▶ Gestellte Aufgabe: Schreiben Sie aus dem Dokument zum BFH-Urteil über die Verschonung von Betriebsvermögen den Abschnitt von „Mit Urteil vom“ bis einschließlich „Steuerboard vom 23.06.2021).“ wortgetreu ab.

▶ Dokument:
◇ ◇ ◇ ◇ ◇

Mit Urteil vom 26.07.2022 (II R 25/20, DB 2022 S. 2586) hat sich der BFH mit offenen Fragestellungen im Hinblick auf die Options- und Regelverschonung für Betriebsvermögen auseinandergesetzt. Dabei ging es zum einen um die Anwendung der Verschonungsregelungen bei der zeitgleichen Übertragung mehrerer betrieblicher Einheiten und zum anderen um die Frage des Rückfalls auf die Regelverschonung bei Nichtvorliegen der Voraussetzungen der Vollverschonung (dazu bereits Krämer, HB Steuerboard vom 23.06.2021).

◇ ◇ ◇ ◇ ◇

(Gesammelte Daten)
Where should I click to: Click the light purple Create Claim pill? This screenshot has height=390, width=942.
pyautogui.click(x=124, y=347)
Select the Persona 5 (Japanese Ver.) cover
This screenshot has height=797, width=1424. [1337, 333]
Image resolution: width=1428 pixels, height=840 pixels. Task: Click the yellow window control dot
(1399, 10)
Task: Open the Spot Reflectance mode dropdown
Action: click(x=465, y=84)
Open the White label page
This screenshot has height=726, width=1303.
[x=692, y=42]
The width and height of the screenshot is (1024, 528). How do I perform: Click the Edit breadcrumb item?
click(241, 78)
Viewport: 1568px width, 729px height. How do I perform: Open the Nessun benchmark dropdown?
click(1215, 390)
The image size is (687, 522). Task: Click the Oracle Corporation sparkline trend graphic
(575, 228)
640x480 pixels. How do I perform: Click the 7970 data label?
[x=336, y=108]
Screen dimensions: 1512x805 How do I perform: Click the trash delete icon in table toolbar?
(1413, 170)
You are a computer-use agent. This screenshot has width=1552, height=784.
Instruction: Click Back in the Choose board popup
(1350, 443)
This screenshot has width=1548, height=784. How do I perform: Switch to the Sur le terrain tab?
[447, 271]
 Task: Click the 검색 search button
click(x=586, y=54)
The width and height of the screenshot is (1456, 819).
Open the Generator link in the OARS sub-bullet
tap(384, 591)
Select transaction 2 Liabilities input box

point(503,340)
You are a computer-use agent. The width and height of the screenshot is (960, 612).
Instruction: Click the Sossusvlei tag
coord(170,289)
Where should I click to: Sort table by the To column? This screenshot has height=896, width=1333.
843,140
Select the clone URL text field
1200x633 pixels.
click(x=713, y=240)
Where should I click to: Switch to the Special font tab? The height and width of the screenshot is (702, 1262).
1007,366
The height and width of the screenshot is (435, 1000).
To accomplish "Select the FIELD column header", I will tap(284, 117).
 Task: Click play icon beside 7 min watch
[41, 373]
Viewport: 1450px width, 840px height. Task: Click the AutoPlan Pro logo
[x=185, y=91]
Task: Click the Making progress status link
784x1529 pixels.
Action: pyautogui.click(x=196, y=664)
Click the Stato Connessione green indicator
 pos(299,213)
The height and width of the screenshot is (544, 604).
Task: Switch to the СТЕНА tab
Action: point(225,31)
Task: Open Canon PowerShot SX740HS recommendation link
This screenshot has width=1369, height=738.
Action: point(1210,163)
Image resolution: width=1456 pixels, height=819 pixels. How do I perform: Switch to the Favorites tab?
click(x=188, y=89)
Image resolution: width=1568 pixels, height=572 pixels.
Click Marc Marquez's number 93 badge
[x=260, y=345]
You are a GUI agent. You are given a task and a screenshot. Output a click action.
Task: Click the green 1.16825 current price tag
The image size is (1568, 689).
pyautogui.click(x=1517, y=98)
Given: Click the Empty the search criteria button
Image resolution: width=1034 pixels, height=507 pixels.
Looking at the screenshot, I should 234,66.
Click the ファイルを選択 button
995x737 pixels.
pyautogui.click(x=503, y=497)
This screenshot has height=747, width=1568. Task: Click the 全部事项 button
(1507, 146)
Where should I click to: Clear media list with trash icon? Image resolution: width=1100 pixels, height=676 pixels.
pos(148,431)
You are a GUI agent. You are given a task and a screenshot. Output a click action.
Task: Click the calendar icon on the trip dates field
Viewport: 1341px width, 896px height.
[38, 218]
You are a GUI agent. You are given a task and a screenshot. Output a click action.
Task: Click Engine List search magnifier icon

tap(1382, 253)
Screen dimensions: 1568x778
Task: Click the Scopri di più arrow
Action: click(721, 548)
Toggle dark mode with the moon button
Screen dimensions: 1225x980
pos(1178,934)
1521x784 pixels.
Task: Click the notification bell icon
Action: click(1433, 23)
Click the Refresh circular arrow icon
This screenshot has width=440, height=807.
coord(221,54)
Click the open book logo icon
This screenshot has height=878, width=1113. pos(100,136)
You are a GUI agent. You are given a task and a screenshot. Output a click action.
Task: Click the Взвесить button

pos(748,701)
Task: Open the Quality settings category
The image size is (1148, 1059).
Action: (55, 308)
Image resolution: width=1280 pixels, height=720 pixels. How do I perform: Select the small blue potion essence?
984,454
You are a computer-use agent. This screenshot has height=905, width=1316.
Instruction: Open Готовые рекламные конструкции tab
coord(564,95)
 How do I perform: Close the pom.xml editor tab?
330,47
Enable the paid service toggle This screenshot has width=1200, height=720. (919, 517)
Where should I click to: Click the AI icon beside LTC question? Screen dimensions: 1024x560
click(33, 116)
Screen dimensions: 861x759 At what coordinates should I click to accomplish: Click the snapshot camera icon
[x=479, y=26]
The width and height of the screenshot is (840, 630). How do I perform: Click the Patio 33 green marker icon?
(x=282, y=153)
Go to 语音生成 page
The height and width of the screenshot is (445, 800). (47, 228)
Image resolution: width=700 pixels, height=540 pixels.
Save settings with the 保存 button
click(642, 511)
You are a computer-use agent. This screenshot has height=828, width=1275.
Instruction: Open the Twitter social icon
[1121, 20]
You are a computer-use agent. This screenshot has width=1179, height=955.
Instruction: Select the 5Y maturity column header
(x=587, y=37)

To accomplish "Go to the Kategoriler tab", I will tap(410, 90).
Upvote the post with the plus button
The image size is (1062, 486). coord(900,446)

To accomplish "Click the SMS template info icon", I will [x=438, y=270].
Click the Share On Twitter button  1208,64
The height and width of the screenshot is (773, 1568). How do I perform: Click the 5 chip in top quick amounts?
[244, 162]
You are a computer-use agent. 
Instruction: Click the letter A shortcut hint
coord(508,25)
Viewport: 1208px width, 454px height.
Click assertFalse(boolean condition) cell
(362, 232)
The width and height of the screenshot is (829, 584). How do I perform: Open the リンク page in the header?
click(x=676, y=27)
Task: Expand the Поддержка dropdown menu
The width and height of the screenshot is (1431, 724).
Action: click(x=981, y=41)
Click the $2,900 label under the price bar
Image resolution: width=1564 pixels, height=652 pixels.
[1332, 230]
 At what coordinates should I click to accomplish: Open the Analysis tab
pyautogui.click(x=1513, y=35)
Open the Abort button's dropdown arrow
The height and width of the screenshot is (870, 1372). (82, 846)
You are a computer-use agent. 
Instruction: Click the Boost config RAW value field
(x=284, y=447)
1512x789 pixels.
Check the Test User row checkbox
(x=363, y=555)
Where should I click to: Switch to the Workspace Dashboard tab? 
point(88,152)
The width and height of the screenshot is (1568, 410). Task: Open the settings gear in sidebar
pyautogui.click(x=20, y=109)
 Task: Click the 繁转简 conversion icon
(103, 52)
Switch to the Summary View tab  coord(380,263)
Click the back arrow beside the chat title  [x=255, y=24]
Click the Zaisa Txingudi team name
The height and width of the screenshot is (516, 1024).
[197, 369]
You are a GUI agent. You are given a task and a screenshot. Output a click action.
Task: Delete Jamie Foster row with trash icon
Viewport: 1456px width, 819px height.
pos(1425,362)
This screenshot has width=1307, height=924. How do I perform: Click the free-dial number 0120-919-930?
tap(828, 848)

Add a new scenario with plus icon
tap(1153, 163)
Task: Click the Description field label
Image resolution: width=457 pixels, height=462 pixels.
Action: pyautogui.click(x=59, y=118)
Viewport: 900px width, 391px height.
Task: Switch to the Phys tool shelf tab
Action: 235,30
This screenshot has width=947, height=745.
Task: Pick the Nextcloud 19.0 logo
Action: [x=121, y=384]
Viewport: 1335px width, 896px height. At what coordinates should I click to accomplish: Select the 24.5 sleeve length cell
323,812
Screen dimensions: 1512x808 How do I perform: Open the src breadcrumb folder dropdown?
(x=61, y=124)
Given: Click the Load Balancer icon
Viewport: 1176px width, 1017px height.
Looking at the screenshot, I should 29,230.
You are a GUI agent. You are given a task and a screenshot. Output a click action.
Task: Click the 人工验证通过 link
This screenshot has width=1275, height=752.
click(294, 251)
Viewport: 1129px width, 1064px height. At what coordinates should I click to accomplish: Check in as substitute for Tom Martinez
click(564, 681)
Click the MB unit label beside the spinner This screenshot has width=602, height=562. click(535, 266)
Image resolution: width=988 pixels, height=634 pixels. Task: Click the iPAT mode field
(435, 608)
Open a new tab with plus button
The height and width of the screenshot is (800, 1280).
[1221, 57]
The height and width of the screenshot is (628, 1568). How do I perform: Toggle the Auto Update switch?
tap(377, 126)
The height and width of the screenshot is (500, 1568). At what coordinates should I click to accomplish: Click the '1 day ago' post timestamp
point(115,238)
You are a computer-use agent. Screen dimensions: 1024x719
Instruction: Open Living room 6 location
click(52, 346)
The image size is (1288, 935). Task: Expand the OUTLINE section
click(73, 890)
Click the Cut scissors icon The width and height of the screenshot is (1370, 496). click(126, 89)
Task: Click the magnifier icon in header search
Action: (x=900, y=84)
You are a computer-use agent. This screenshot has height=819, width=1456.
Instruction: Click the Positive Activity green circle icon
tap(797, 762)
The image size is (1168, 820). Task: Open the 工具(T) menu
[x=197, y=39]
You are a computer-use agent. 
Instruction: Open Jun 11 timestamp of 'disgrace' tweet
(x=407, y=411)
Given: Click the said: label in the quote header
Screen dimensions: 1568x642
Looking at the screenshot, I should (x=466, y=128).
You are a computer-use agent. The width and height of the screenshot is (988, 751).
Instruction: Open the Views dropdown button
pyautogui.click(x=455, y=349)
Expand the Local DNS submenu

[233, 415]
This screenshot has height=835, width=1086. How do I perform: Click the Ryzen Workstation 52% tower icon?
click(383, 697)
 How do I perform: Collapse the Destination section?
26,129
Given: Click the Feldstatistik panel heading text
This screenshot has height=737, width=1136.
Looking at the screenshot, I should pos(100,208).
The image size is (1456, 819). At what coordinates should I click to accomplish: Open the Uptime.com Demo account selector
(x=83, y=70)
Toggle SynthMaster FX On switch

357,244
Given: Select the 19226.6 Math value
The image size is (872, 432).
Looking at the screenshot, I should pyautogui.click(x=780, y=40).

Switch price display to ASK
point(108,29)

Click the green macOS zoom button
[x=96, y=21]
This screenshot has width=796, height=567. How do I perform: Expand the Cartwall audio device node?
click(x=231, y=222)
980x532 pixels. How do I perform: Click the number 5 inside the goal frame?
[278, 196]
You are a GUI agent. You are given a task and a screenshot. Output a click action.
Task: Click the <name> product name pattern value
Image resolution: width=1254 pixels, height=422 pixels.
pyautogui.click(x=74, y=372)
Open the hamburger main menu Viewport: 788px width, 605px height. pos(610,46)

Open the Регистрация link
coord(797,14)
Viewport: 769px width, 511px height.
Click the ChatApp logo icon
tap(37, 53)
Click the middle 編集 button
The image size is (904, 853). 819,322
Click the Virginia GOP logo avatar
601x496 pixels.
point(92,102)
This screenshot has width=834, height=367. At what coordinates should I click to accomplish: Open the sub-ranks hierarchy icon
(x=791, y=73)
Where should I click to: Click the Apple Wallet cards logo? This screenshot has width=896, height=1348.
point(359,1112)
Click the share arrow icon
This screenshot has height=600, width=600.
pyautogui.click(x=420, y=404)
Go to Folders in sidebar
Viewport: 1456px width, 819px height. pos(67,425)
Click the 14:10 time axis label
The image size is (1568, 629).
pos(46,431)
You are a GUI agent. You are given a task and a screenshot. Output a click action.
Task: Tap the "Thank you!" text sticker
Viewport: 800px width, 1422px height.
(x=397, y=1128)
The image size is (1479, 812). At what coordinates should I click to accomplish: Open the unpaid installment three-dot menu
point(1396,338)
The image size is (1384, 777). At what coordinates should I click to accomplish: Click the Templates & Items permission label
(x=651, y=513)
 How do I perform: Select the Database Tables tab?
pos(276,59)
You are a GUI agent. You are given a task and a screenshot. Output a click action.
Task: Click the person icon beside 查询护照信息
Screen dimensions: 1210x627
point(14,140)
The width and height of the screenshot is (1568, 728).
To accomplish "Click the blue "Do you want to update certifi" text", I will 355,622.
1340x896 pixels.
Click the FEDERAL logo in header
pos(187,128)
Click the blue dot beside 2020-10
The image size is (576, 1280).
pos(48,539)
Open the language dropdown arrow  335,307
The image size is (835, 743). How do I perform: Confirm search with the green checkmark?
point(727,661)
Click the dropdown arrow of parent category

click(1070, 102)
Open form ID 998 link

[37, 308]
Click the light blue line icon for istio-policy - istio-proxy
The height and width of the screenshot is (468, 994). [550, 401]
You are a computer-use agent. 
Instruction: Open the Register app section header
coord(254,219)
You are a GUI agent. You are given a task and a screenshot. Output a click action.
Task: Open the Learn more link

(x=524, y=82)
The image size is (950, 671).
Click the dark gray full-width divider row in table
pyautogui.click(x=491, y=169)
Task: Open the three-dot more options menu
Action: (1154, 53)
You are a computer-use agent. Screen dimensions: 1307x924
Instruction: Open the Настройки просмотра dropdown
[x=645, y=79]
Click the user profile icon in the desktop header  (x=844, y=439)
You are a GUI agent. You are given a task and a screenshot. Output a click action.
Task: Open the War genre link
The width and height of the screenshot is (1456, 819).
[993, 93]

◇ ◇ ◇ ◇ ◇

▶ Vollständige Ausgabe:
Mit Urteil vom 26.07.2022 (II R 25/20, DB 2022 S. 2586) hat sich der BFH mit offenen Fragestellungen im Hinblick auf die Options- und Regelverschonung für Betriebsvermögen auseinandergesetzt. Dabei ging es zum einen um die Anwendung der Verschonungsregelungen bei der zeitgleichen Übertragung mehrerer betrieblicher Einheiten und zum anderen um die Frage des Rückfalls auf die Regelverschonung bei Nichtvorliegen der Voraussetzungen der Vollverschonung (dazu bereits Krämer, HB Steuerboard vom 23.06.2021).